Bucket and Ladle Flush Toilets/Non-Automatic Flush Toilets

This is exactly what it sounds like, toilets where there is no flush button, instead there is a bucket and ladle to use to scoop water up out of a big container and pour it down the basin to flush the toilet. Particularly prevalent where there are squat toilets, but also with a lot of sitting toilets in Asia too.

The bucket and ladle system has a tendency to make the floor of bathrooms really wet with people having misaimed in pouring the water down the hole or even having used it to rinse off the foot stands after use. If there is water all over the floor in a restroom in Asia you’re therefore probably safe in assuming it is just water, unlike back home where the most likely explanation for that situation would be something much worse.

Squat Toilet In Asia

This isn’t the nicest example of a squat and bucket and ladle flush toilet as it’s a beach toilet but it’s the only one I know of close to where I am at the moment and it shows what I mean by each item which is the aim.


The bum gun

The bum gun is essentially a little hose at the side of the toilet that has a nozzle on the top (see below). When you press the lever, water then sprays out of it. The purpose of it being to clean yourself after going to the toilet rather than using toilet paper.

Bum Guns In Asia

I avoided using the bum gun for my first six months in Asia. I just couldn’t get my head around it, but then one person told me about a skit from an American comedian where he talks about the bum gun and says “Look, if you got s**t on your arm, you’d wash it off with water right? You wouldn’t just rub a dry piece of toilet paper up and down your arm and smear it all about, would you?”. Good point. Well made.
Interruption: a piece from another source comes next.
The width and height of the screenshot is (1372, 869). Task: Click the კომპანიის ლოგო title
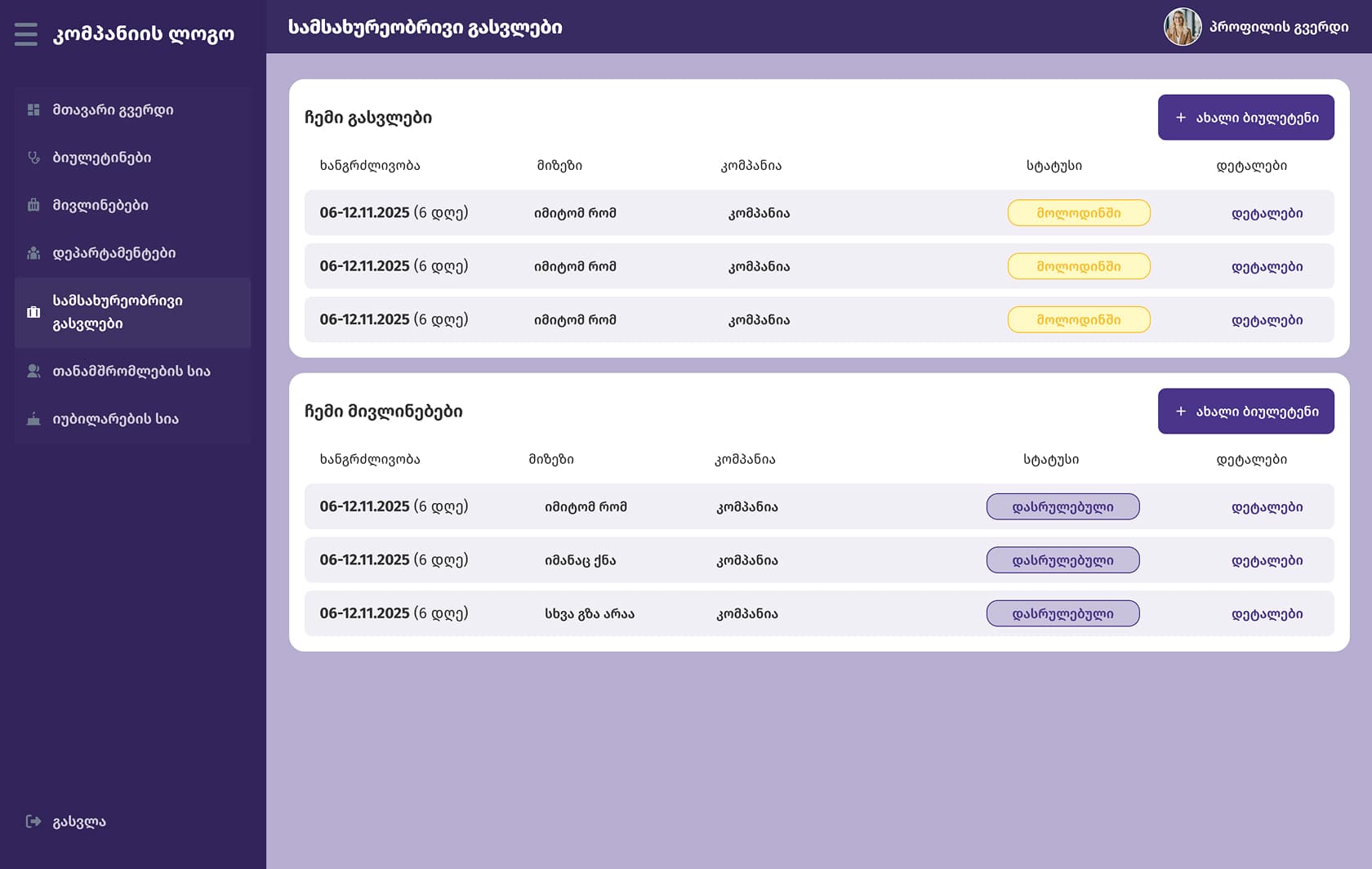click(x=144, y=34)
I now love the bum guns. In fact I’ve become such a fan of them that it actually seems somewhat barbaric that people don’t use them back home.

Give it a go. You never know, you may end up being converted like me.

The bucket system when there is no bum gun or toilet paper

This is the only one I haven’t managed to get on board with yet. Squat toilet, sure. Bucket and ladle flush, sure. Bum gun, sure but this last one is where I reach my comfort zone limit! This is where there is no toilet paper in a restroom, or bum gun, so the expectation is that to wash yourself you use the bucket and ladle that is also used for flushing the toilet. Here you’re supposed to scoop the water out in the ladle and then you use your hand (left-hand, always left-hand) to clean yourself with the water. By all means give it a go if you’re more adventurous than me. I instead always carry toilet roll for just in case I happen to get stuck in a situation like this.

I have even encountered toilets which are nothing more than a stone slab on the ground surrounded by some flimsy bamboo walls (for peeing only), an actual hole cut out of the floor of a house on stilts above water so that any waste just goes down to the water below (I wish so badly that I had a picture of that one but I was too concerned with not falling through the hole myself let alone navigating getting my phone out too), or where the toilets are just an open field which is what they were in most of the bars in Lombok.

The best advice I can give you for dealing with all the weird and wonderful toilets you will discover on your travels is:

  • Make sure you differentiate between what is basic and what is unclean. There being no flush button and having to pour water down the basin to get a toilet to flush does not affect the cleanliness of the toilet in the slightest, it just only has basic functionality.
  • Always carry some toilet paper on your just in case.
  • If you think it’s likely to take you a while to get used to all the varieties of toilets there are in the world, carry some disinfectant hand gel on you. That way at least you know you don’t have to worry about germs.
  • Try to see the fun in all the weird and wonderful toilets you encounter. I love that I’ve seen a toilet that was just a hole cut out in the floor of someone’s house. I doubt I’ll ever see that again in my life. Try to see it all as just part of the adventure.
  • Remember, a less than perfect toilet is, in general, not going to do you any harm. Maybe it smells a little bad or doesn’t’ look great. Hold your breath and get in and out as quick as possible. It will be over soon.